И вот, наконец, заветная полночь. Кинчев вышел на импровизированную сцену: «Христос воскрес!» Зал в ответ что-то невнятно прошелестел. «Нет, так не пойдет! — сказал Кинчев. — Вы должны были ответить «Воистину воскрес!» Давайте попробуем еще раз!» Костя сделал паузу, развел руки в стороны: «Христос воскрес!» — «Воистину воскрес!» — отозвался наконец зал, и сразу пошел отсчет: «Айн, цвай, драй, фир! Доктор Франкенштейн, профессор кислых щей, вы хотели докопаться до сути вещей…»
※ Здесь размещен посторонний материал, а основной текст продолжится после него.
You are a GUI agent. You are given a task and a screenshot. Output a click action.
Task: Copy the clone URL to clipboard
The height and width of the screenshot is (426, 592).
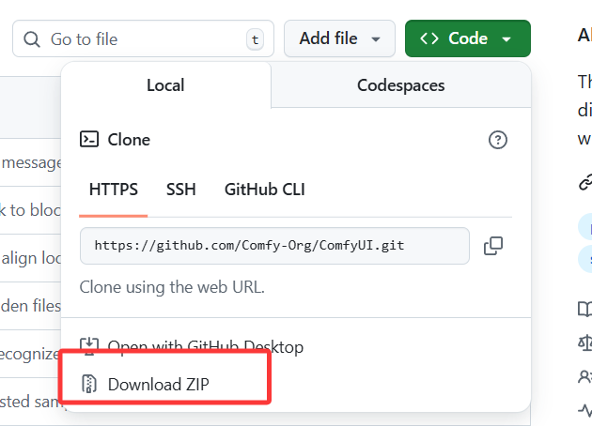[x=493, y=246]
Зал бурлил на кинчевском огне, и в конце концов местный комитетчик не выдержал. Он продрался к звукооператору и сказал, что, если это «фашистское безобразие» не будет прекращено, он вызовет оперотряд. Это пожелание передали на сцену Кинчеву. К счастью, он пел уже последнюю песню. «Сейчас сюда приедет оперотряд, — допев, сказал Костя в микрофон. — Расходитесь, пожалуйста». Зал опустел за считанные секунды — музыканты еще не успели джеки вытащить: выучка тогда у наших фанов была отменная. Лишь в воздухе осталось витать сожаление от недослушанных песен. «Проспекты» уже разбирали и грузили аппарат, а мы вместе с питерцами поднялись на 12-й этаж к биологам посидеть, отдохнуть, поговорить, допеть.
Шутки и разговоры кружили над набившимся в холл народом, как вдруг какая-то девчонка обратилась к Кинчеву: «Я тут недалеко живу, пойдемте ко мне домой есть макароны». Питерцы быстро собрались и ушли. И буквально через пять минут ДАС был окружен оперотрядом, нагрянувшим из Главного здания, что на Ленинских горах. Все входы и выходы были перекрыты, начались облава и повальная проверка паспортов: искали каких-то «ленинградских музыкантов». Но тех уже и след простыл.